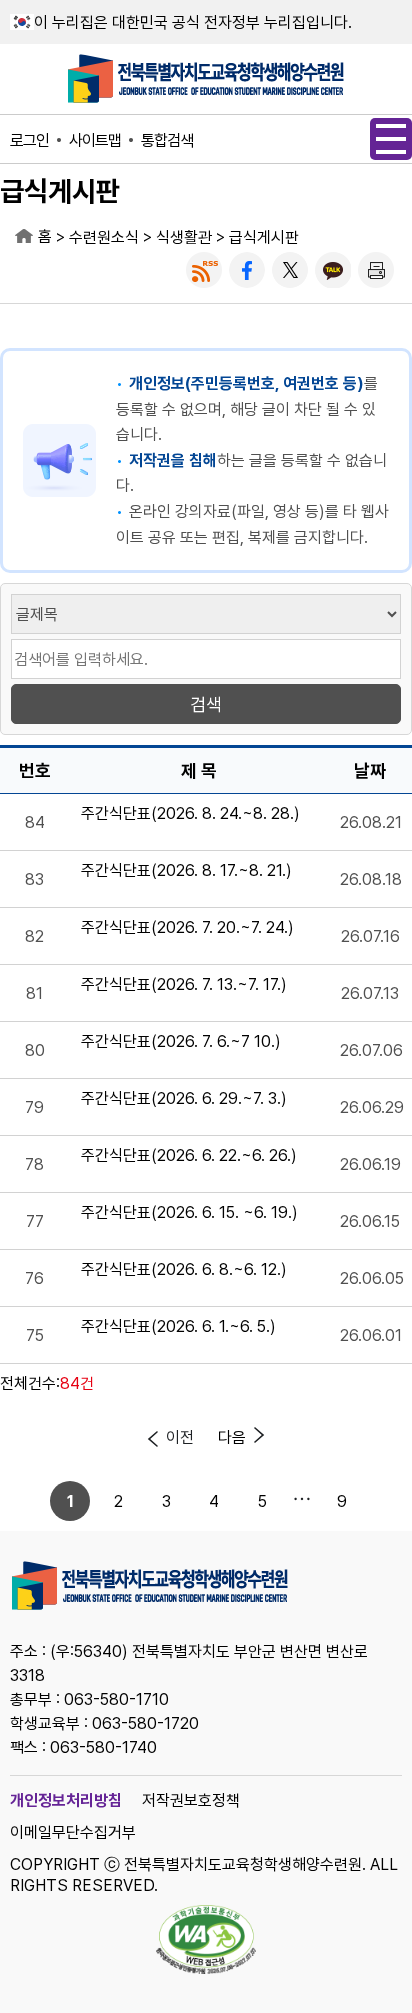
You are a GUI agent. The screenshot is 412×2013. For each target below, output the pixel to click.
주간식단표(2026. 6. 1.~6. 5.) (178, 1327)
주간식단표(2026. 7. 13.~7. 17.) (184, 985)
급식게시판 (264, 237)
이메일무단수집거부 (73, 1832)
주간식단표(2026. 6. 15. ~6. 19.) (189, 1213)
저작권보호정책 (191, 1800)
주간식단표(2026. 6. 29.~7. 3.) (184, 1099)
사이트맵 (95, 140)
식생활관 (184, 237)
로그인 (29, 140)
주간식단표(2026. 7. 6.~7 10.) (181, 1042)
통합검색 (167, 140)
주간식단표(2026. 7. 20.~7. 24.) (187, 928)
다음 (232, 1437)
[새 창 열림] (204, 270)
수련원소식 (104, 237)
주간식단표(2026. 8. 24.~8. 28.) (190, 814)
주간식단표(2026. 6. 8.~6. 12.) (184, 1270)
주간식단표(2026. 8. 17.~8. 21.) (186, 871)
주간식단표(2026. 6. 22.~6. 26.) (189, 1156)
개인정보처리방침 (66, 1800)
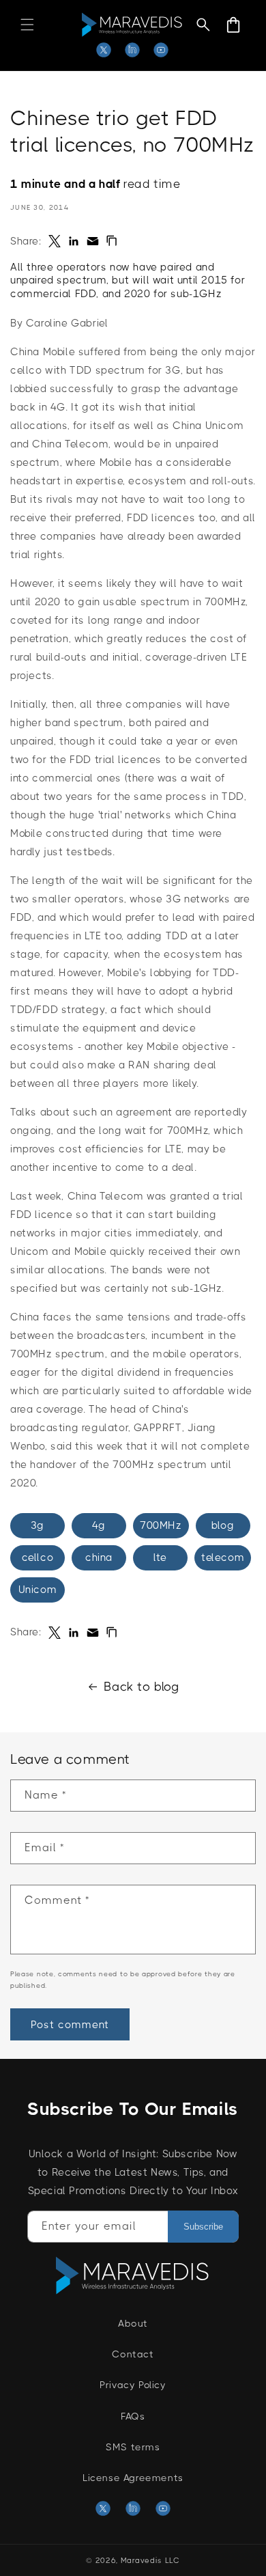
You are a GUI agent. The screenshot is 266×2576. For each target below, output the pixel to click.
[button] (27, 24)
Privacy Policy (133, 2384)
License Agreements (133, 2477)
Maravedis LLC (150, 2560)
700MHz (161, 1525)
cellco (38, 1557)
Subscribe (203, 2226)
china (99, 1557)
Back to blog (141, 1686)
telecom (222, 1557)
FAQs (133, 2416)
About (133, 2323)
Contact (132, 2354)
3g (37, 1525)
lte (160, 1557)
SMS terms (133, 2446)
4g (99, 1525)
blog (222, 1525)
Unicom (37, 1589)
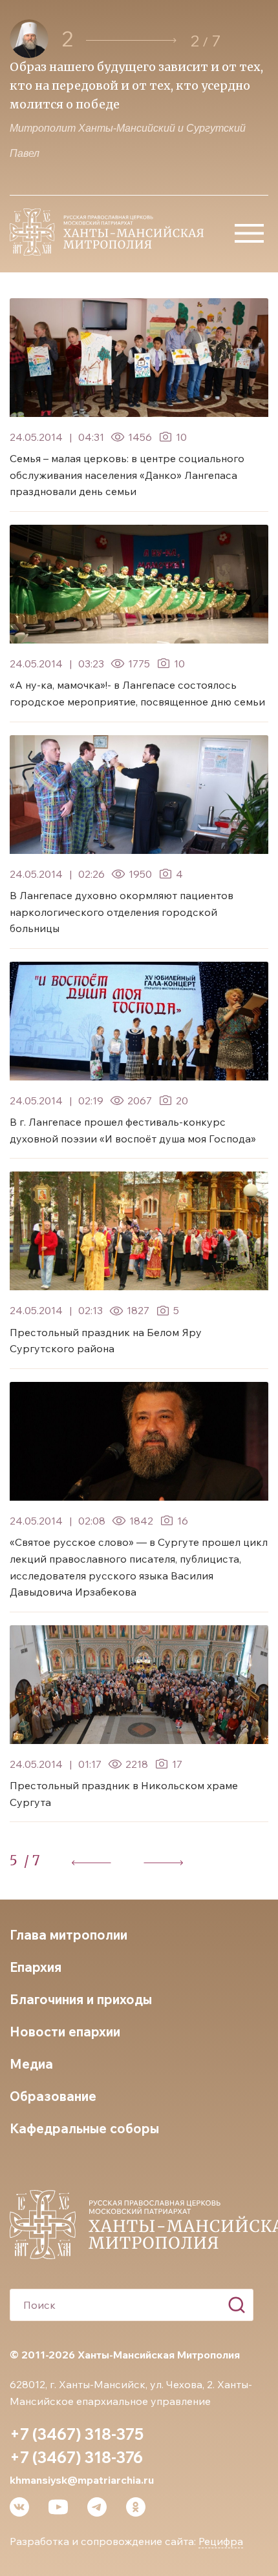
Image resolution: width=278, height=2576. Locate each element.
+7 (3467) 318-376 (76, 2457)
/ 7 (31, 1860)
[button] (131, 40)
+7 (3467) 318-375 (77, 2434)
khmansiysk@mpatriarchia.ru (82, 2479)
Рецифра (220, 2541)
__________________________________________________
The problem: The required answer is the material repeated exactly, with no images in it.

Written answer:
You are a GUI agent. The screenshot is 412×2013. For each target below, output the pixel to click.
주간식단표(2026. 6. 1.~6. 5.) (178, 1327)
주간식단표(2026. 7. 13.~7. 17.) (184, 985)
급식게시판 (264, 237)
이메일무단수집거부 (73, 1832)
주간식단표(2026. 6. 15. ~6. 19.) (189, 1213)
저작권보호정책 (191, 1800)
주간식단표(2026. 6. 29.~7. 3.) (184, 1099)
사이트맵 (95, 140)
식생활관 (184, 237)
로그인 (29, 140)
주간식단표(2026. 7. 6.~7 10.) (181, 1042)
통합검색 (167, 140)
주간식단표(2026. 7. 20.~7. 24.) (187, 928)
다음 (232, 1437)
[새 창 열림] (204, 270)
수련원소식 (104, 237)
주간식단표(2026. 8. 24.~8. 28.) (190, 814)
주간식단표(2026. 6. 8.~6. 12.) (184, 1270)
주간식단표(2026. 8. 17.~8. 21.) (186, 871)
주간식단표(2026. 6. 22.~6. 26.) (189, 1156)
개인정보처리방침 (66, 1800)
You are a GUI agent. The screenshot is 266×2576. For each target below, output the pixel to click.
[button] (27, 24)
Privacy Policy (133, 2384)
License Agreements (133, 2477)
Maravedis LLC (150, 2560)
700MHz (161, 1525)
cellco (38, 1557)
Subscribe (203, 2226)
china (99, 1557)
Back to blog (141, 1686)
telecom (222, 1557)
FAQs (133, 2416)
About (133, 2323)
Contact (132, 2354)
3g (37, 1525)
lte (160, 1557)
SMS terms (133, 2446)
4g (99, 1525)
blog (222, 1525)
Unicom (37, 1589)
Image resolution: width=278, height=2576. Locate each element.
+7 (3467) 318-376 (76, 2457)
/ 7 (31, 1860)
[button] (131, 40)
+7 (3467) 318-375 (77, 2434)
khmansiysk@mpatriarchia.ru (82, 2479)
Рецифра (220, 2541)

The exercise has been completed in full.